------ Material for the task

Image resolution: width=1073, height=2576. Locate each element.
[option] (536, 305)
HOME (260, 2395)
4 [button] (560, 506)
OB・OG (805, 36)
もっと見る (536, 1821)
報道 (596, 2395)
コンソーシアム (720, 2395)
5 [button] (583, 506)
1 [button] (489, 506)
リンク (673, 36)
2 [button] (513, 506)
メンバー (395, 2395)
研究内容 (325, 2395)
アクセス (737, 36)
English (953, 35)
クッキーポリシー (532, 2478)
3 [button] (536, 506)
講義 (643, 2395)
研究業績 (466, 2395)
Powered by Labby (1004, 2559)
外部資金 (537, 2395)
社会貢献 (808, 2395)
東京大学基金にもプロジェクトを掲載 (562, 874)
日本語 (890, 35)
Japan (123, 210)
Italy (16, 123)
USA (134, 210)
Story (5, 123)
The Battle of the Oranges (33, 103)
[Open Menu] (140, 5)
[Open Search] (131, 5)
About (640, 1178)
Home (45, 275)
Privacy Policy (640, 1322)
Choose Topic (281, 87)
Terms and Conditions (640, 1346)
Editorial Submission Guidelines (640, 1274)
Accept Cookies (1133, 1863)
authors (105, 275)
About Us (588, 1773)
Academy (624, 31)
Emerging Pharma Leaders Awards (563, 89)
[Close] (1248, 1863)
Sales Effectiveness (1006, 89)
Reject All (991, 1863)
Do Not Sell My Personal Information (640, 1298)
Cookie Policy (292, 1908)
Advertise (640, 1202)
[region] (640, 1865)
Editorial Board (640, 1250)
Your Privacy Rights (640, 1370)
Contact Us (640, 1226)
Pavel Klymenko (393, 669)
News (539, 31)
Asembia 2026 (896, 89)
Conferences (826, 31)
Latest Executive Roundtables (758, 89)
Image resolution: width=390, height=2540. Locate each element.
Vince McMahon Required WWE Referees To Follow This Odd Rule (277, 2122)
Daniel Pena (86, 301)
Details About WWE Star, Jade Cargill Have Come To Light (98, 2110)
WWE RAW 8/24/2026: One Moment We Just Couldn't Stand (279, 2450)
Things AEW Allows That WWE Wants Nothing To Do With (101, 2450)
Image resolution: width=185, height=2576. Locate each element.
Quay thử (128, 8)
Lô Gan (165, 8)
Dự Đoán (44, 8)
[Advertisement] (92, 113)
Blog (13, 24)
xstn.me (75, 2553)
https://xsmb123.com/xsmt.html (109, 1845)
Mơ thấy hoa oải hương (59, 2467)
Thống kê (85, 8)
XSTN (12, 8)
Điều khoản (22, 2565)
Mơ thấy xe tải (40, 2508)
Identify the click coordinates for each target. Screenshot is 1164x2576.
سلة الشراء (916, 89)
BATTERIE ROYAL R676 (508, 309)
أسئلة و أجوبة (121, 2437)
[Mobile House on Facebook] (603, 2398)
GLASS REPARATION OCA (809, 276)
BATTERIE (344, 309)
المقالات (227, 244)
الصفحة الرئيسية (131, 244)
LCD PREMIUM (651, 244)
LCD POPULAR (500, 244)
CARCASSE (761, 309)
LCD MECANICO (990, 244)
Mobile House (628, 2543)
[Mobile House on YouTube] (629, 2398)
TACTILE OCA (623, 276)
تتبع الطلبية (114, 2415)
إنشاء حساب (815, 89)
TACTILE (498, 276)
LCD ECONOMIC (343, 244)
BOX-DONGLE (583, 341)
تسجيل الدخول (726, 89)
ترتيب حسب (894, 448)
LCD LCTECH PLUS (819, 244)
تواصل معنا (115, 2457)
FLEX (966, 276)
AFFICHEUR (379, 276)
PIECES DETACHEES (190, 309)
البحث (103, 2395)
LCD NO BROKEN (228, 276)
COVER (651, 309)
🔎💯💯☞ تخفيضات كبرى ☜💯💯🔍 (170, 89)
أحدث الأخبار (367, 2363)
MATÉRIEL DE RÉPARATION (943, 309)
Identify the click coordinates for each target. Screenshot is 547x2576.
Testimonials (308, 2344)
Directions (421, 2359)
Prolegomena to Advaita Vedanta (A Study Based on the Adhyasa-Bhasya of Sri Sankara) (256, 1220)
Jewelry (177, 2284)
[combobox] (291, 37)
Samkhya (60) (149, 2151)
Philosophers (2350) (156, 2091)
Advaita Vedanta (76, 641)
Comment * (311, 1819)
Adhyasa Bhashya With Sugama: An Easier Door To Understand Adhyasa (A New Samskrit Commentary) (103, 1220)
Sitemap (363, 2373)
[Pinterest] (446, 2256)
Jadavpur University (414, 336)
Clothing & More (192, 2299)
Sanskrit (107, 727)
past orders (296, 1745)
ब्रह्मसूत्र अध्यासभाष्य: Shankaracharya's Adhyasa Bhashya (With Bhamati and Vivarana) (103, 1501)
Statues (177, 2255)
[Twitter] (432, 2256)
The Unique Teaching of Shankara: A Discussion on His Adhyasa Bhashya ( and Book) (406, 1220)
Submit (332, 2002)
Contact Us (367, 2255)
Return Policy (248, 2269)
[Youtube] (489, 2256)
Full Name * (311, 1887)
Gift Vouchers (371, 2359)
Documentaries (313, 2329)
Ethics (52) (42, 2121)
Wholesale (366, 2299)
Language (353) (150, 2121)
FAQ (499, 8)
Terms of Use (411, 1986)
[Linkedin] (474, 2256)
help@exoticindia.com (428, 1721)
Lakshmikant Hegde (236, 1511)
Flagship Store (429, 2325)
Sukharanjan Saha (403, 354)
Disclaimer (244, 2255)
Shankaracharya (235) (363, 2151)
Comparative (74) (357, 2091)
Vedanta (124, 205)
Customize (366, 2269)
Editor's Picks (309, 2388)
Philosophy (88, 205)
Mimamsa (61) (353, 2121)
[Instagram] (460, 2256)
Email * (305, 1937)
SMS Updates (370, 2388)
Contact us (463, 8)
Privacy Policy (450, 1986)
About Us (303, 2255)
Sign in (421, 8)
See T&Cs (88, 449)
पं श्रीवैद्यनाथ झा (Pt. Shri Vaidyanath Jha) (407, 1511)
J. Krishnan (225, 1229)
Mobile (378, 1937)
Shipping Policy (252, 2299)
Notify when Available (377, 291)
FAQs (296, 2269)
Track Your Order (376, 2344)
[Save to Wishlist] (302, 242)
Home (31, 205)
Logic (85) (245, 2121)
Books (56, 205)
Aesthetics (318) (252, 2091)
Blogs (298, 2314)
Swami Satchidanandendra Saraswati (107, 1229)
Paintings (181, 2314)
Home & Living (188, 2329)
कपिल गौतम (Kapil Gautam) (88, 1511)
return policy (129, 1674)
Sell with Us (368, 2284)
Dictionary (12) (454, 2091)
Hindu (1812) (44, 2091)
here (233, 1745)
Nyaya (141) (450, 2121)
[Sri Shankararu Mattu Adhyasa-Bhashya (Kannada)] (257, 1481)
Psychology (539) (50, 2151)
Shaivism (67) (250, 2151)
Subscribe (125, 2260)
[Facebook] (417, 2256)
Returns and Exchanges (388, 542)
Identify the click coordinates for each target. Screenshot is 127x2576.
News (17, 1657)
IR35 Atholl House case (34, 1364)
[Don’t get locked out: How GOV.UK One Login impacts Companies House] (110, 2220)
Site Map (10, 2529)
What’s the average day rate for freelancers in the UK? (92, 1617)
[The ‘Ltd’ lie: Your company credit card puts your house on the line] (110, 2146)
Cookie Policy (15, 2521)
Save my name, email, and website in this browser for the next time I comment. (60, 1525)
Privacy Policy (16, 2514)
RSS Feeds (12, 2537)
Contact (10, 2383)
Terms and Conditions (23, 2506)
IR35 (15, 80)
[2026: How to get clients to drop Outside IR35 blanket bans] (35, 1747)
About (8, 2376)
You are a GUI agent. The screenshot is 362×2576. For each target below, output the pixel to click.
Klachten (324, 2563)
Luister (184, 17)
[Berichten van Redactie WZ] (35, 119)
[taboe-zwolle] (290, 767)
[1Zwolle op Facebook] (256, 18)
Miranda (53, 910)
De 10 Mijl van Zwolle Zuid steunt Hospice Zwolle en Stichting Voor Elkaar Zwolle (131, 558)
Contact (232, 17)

------------

# What you will do
In the listing above, transcribe exactly everything from the line containing "FLEX (966, 276)" down to the line containing "ब्रह्मसूत्र अध्यासभाष्य: Shankaracharya's", including both and nothing more.

# Response to this exercise
FLEX (966, 276)
AFFICHEUR (379, 276)
PIECES DETACHEES (190, 309)
البحث (103, 2395)
LCD NO BROKEN (228, 276)
COVER (651, 309)
🔎💯💯☞ تخفيضات كبرى ☜💯💯🔍 (170, 89)
أحدث الأخبار (367, 2363)
MATÉRIEL DE RÉPARATION (943, 309)
Identify the click coordinates for each target. Screenshot is 547x2576.
Testimonials (308, 2344)
Directions (421, 2359)
Prolegomena to Advaita Vedanta (A Study Based on the Adhyasa-Bhasya of Sri Sankara) (256, 1220)
Jewelry (177, 2284)
[combobox] (291, 37)
Samkhya (60) (149, 2151)
Philosophers (2350) (156, 2091)
Advaita Vedanta (76, 641)
Comment * (311, 1819)
Adhyasa Bhashya With Sugama: An Easier Door To Understand Adhyasa (A New Samskrit Commentary) (103, 1220)
Sitemap (363, 2373)
[Pinterest] (446, 2256)
Jadavpur University (414, 336)
Clothing & More (192, 2299)
Sanskrit (107, 727)
past orders (296, 1745)
ब्रह्मसूत्र अध्यासभाष्य: Shankaracharya's Adhyasa Bhashya (With Bhamati and Vivarana) (103, 1501)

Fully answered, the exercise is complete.